Stored data

━━━

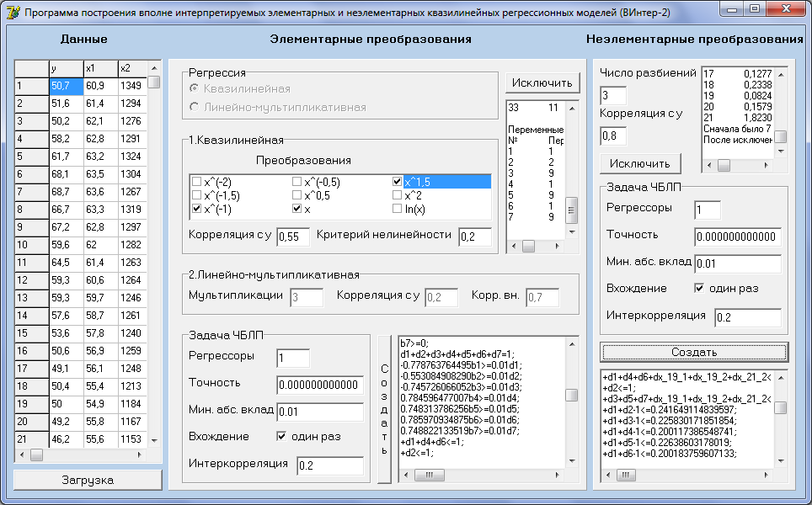Screen dimensions: 812x505
Task: Select the Квазилинейная regression radio button
Action: coord(195,88)
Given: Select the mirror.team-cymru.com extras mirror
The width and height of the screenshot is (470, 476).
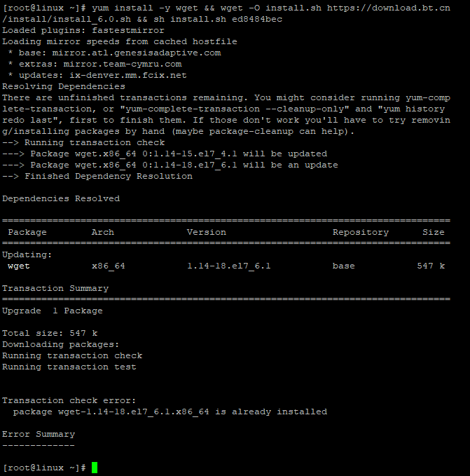Looking at the screenshot, I should coord(125,64).
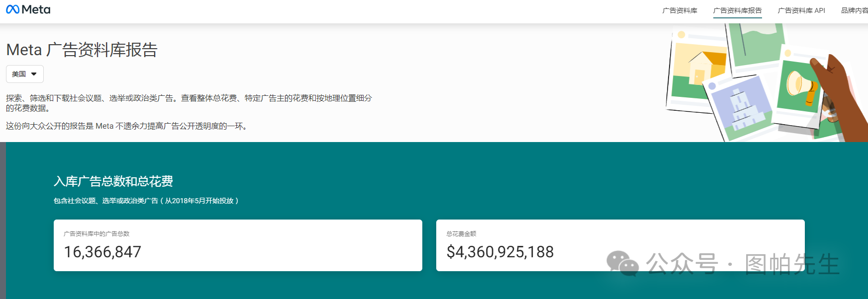Image resolution: width=868 pixels, height=299 pixels.
Task: Click the Meta wordmark in header
Action: click(36, 9)

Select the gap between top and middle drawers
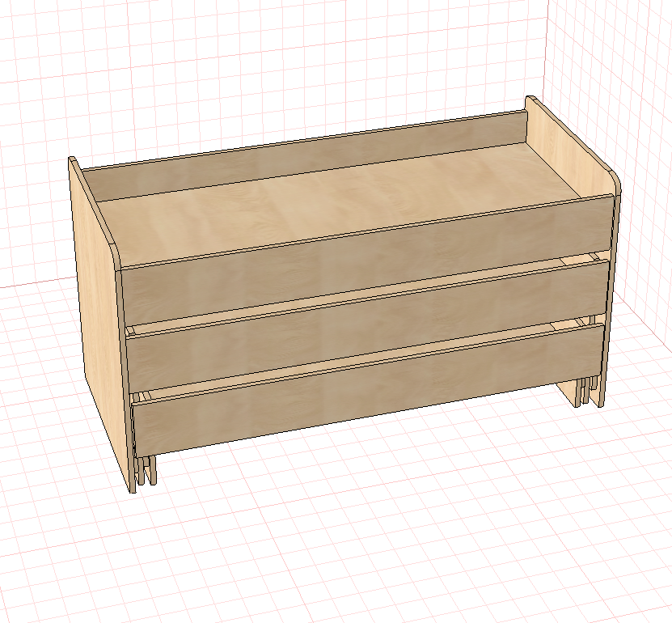(364, 293)
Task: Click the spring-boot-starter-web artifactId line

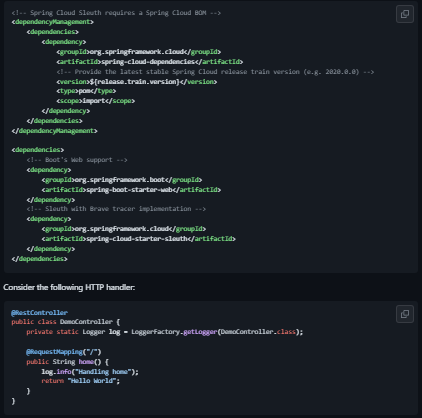Action: coord(131,190)
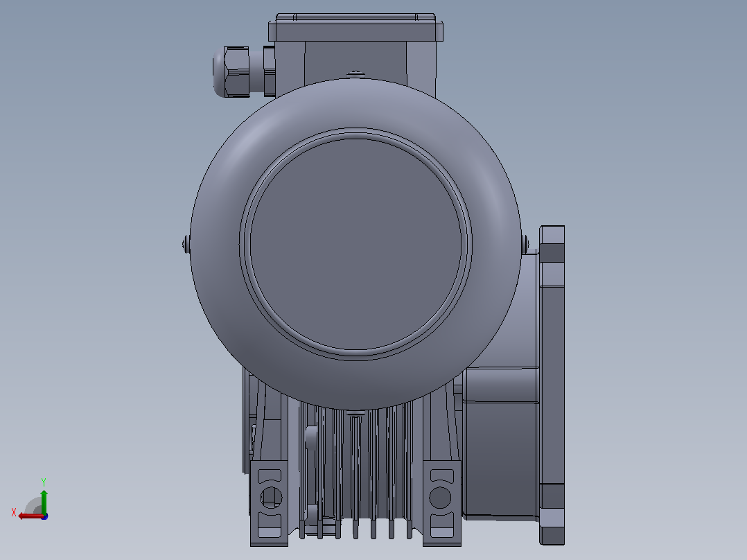This screenshot has height=560, width=747.
Task: Select the screw on fan cover's left side
Action: (x=186, y=245)
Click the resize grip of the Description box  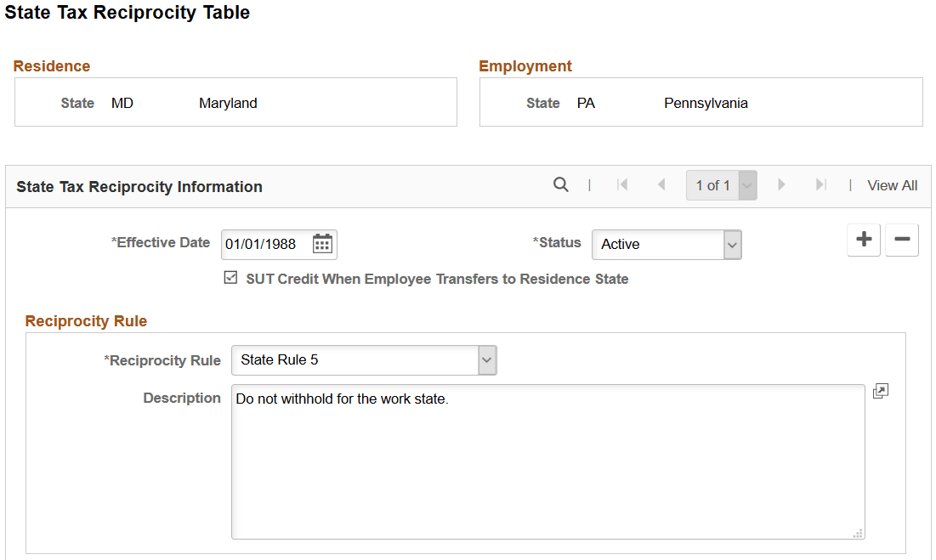857,531
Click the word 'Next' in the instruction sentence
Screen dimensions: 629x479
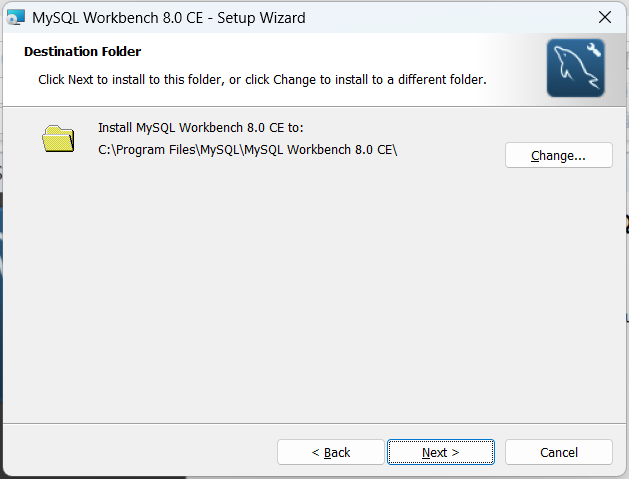[80, 79]
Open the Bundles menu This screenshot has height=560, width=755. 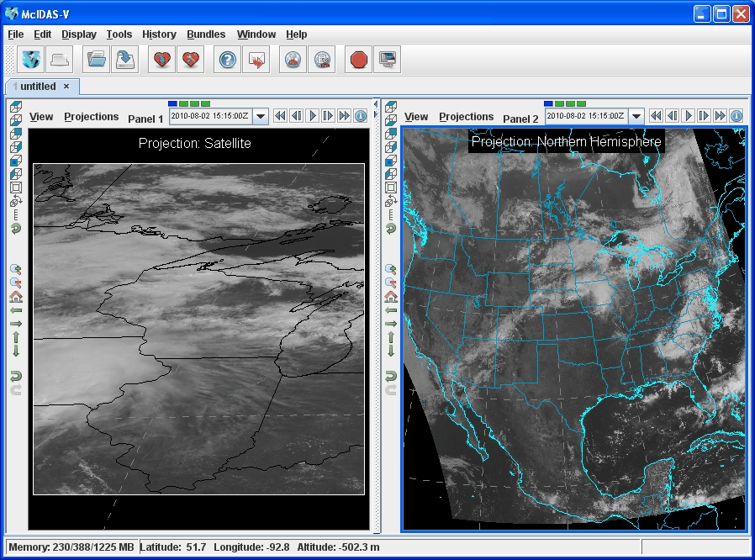(206, 34)
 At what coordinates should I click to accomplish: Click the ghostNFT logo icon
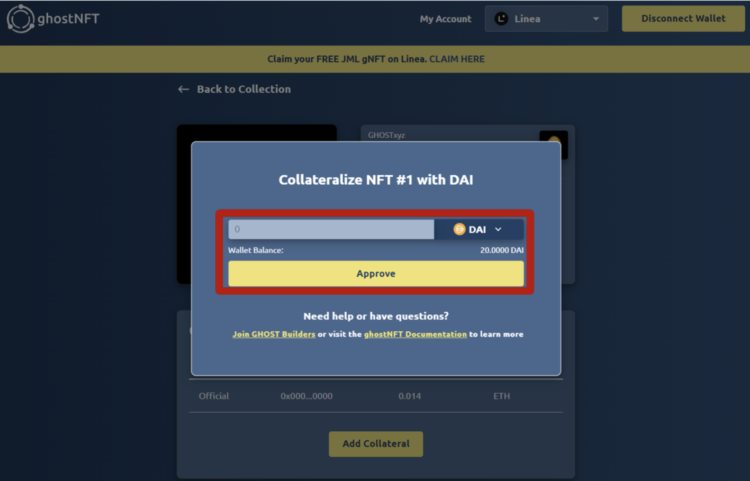(x=20, y=19)
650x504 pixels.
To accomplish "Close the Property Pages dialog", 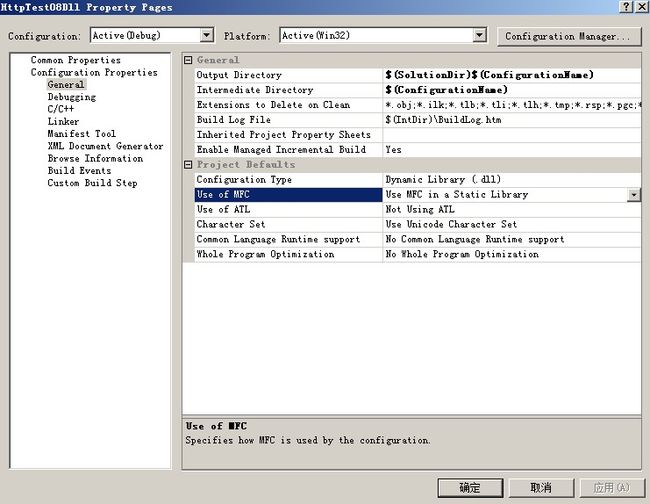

━━━

A word-for-word copy is needed of the lines from the line with "650x504 pixels." through the last line of the entries above, with both ends kept and the pictures dropped.

650x504 pixels.
To accomplish "Close the Property Pages dialog", 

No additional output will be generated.